Bourgeois

221 Ct. Cl. 926, 1979 U.S. Ct. Cl. LEXIS 295, 1979 WL 10417
CourtUnited States Court of Claims
DecidedNovember 2, 1979
DocketNo. 168-75
StatusPublished
Cited by1 cases

This text of 221 Ct. Cl. 926 (Bourgeois) is published on Counsel Stack Legal Research, covering United States Court of Claims primary law. Counsel Stack provides free access to over 12 million legal documents including statutes, case law, regulations, and constitutions.

Bluebook
Bourgeois, 221 Ct. Cl. 926, 1979 U.S. Ct. Cl. LEXIS 295, 1979 WL 10417 (cc 1979).

Opinion

This case is brought under 28 U.S.C. §1491 to recover just compensation for taking of an island in a landlocked lake in Michigan. In this court’s decision reported 212 Ct. Cl. 32, 545 F. 2d 727 (1976), we held that defendant took the island in 1971 by asserting dominion and barring the plaintiff from access, while claiming as it did that the United States was owner. We rejected an attack on our jurisdiction, pointing out that 28 U.S.C. § 2409a (enacted in 1972) expressly states it does not affect action that could be brought under § 1491, while it authorizes, in instances of title disputes between the government and the landowner, a concurrent remedy in the U. S. District Court. Defendant before this panel renewed its jurisdictional objection. It pointed out that in advocating the enactment of § 2409a, it hoped to achieve this result: that in all instances of such title disputes, it would retain the right to disclaim title and thus avoid having to pay for the land. Section 2409a provides for this, but § 1491 does not. Whatever defendant may have hoped, Congress knows very well that in order to suppress a previously existing or supposed remedy in the Court of Claims, all it has to do is to consent to suit in the U. S. District Courts, on substantially similar facts, leaving unmentioned the previous Court of Claims remedy. Fiorentino v. United States, ante at 545, 607 F. 2d 963 [927]*927(1979), cert. denied, 441 U.S. 1083 (1980). In mentioning § 1491 as it did, Congress adopted the established means, as a matter of statutory drafting, to avoid the Florentino result. We have jurisdiction, and we must exercise it in a responsible way, particularly since the U. S. District Court forced the plaintiff to come here, § 2409a not then having been enacted. We cannot transfer the case back to it under § 1506, because it does not have "exclusive jurisdiction.”
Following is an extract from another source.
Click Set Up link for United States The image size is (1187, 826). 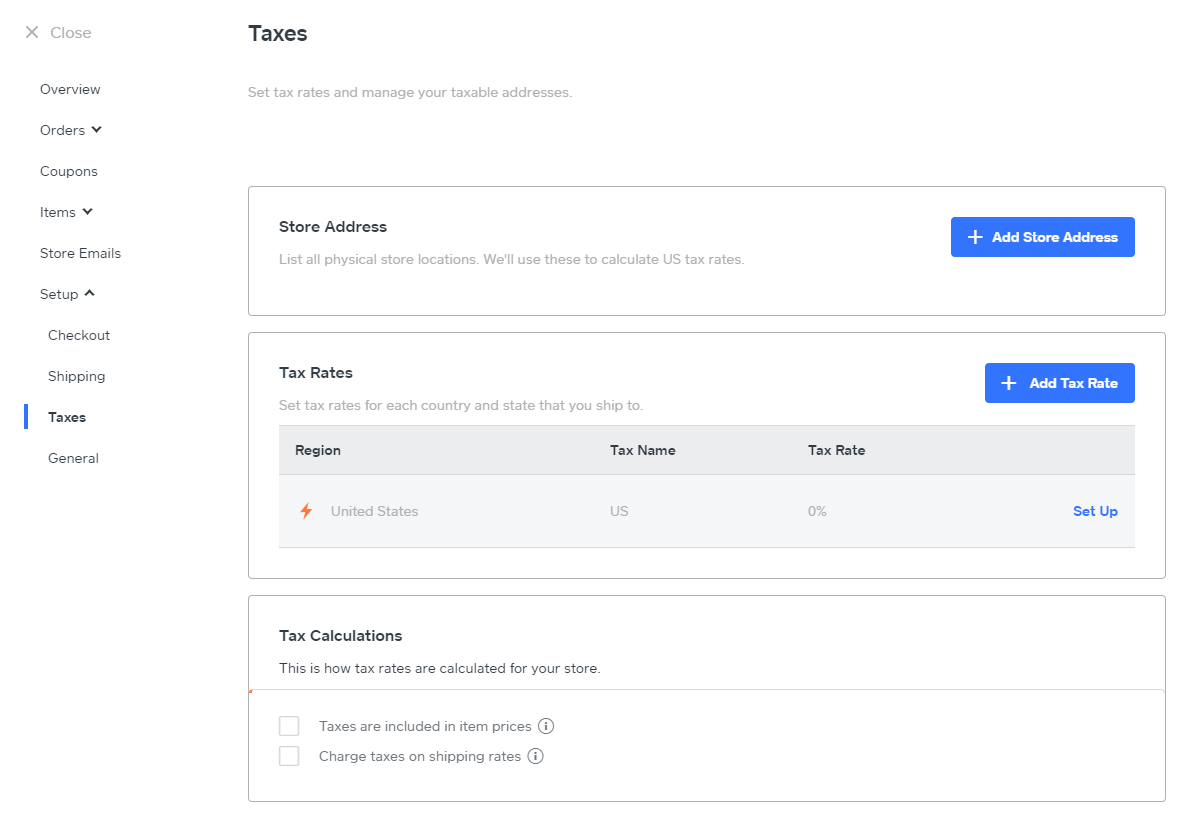click(1095, 511)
Our previous discussion left it up to plaintiff to prove her title as of the taking date, as well as, of course, the value of the island or whatever portion she might prove she owned. Trial Judge Colaianni has conducted a trial and has submitted an opinion and a recommended concusión of law, with findings of fact, under Rule 134(h). Plaintiff has filed exceptions and the case has been briefed and argued. We cannot agree with his opinion and conclusion because we. are unable to hold, as he does, that on the taking date plaintiff did not own any interest in the island.

Beginning in 1939, plaintiff and her husband platted her land, making up a subdivision or subdivisions consisting partly of lake shore lots and partly of lots having no lake frontage. She sold off all the lake shore lots and has owned no lake shore land for over 30 years. Even the back lots are now disposed of, but some may have been held as late as 1951. She did not plat the island or sell or deed it expressly, which is why she believes she still owned it up to 1971. By our first opinion, plaintiff owned the island by virtue of her riparian rights under Michigan law. It is superficially logical to say she lost the island with her other riparian rights by the same law. But it is not so simple.
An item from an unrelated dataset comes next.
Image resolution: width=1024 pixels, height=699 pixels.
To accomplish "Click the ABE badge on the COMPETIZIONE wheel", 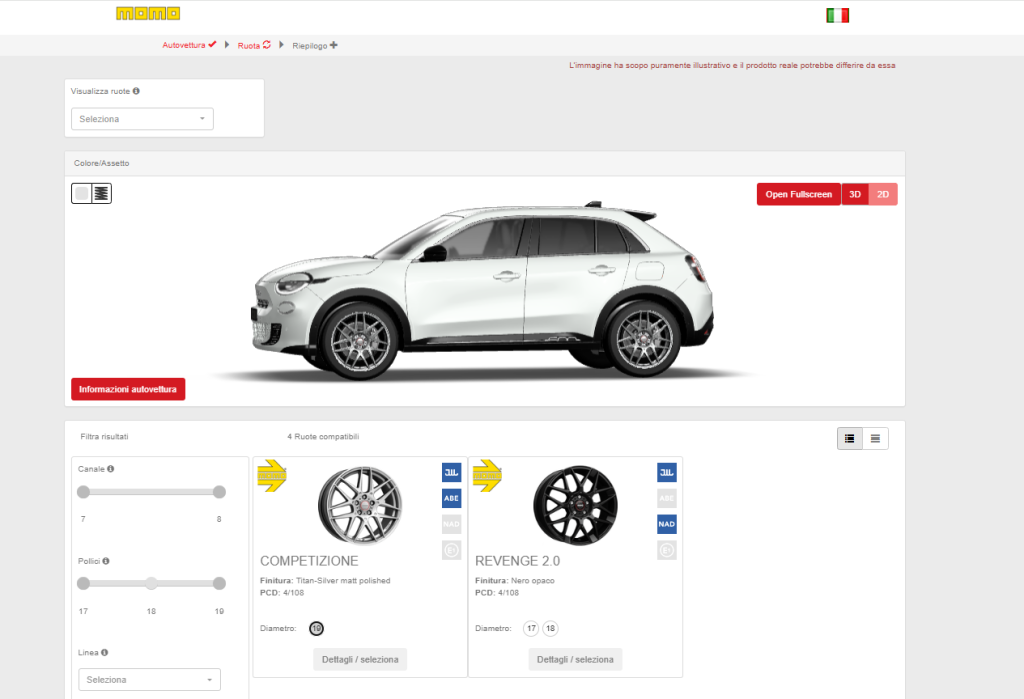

Examination of the subdivision deeds and plats show that strips of land were dedicated for access roads or streets so that access existed for every lot. Such a strip runs behind the lake shore lots, between them and the first tier of back lots. The plat also shows a 20-foot strip between each two lake shore lots, established by taking 10 feet off each lot adjoining, and running from the street to the lake. These strips are called "public drive[s].” There are no such strips between or among the back lots. The inference is that these "public drive[s]” are for access to the lake, but whether for the benefit of the "public,” the state, any other governmental body, the back lot owners, or the grantor, [928]*928does not appear. Whatever the purpose, they are by their mere existence inconsistent with any idea that the grantor’s riparian rights were conveyed wholly or exclusively to the lake front lot owners, as the trial judge supposes. That idea leaves the "public drive[s]” with no purpose to serve. The cases the trial judge cites establish that presumptively conveyances of lake front lots, bounded by the lake shore on that side, convey the grantor’s riparian rights. But the presumption can be rebutted. No Michigan decision cited to us deals with whether the circumstances stated heréin rebut the presumption or not.
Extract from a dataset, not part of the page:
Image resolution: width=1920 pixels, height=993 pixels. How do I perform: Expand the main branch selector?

The lake front lot owners may own the riparian rights not at all, or in common with "the public,” or the state, or some other public body, or the grantor, or the back lot owners, or exclusively.

Our former decision refers to the Michigan doctrine allocating riparian rights in a lake out to the center in pie shaped fashion. Grand Rapids Ice & Coal Co. v. South Grand Rapids Ice & Coal Co., 102 Mich. 227, 60 N.W. 681 (1894). In that case, in the closing part of the opinion, the court recognizes that its doctrine may produce such a complex situation that it will not be possible to construct the pieces of pie simply by locating the center of the lake and drawing lines from the center to where the upland boundaries intersect the lake front. The riparian owners will have to resort to equity for a partition proceeding if they cannot agree amicably. It would appear that, absent such a partition, nobody has clear title to anything in the lake. Our case appears to be par excellence such a case as the Michigan court had in mind.

Clearly we could not conduct such a partition proceeding. Not only do we lack jurisdiction to conduct equitable proceedings, but there are parties in interest not before us. Possibly the district court could do this in a 2409a proceeding, or ancillary to one. That would be for it to determine. The 12-year limitations on a 2409a proceeding have not run. Presumably in such a proceeding, should plaintiff bring it, our judgment already entered as to the taking and its date might be res judicata or collateral estoppel.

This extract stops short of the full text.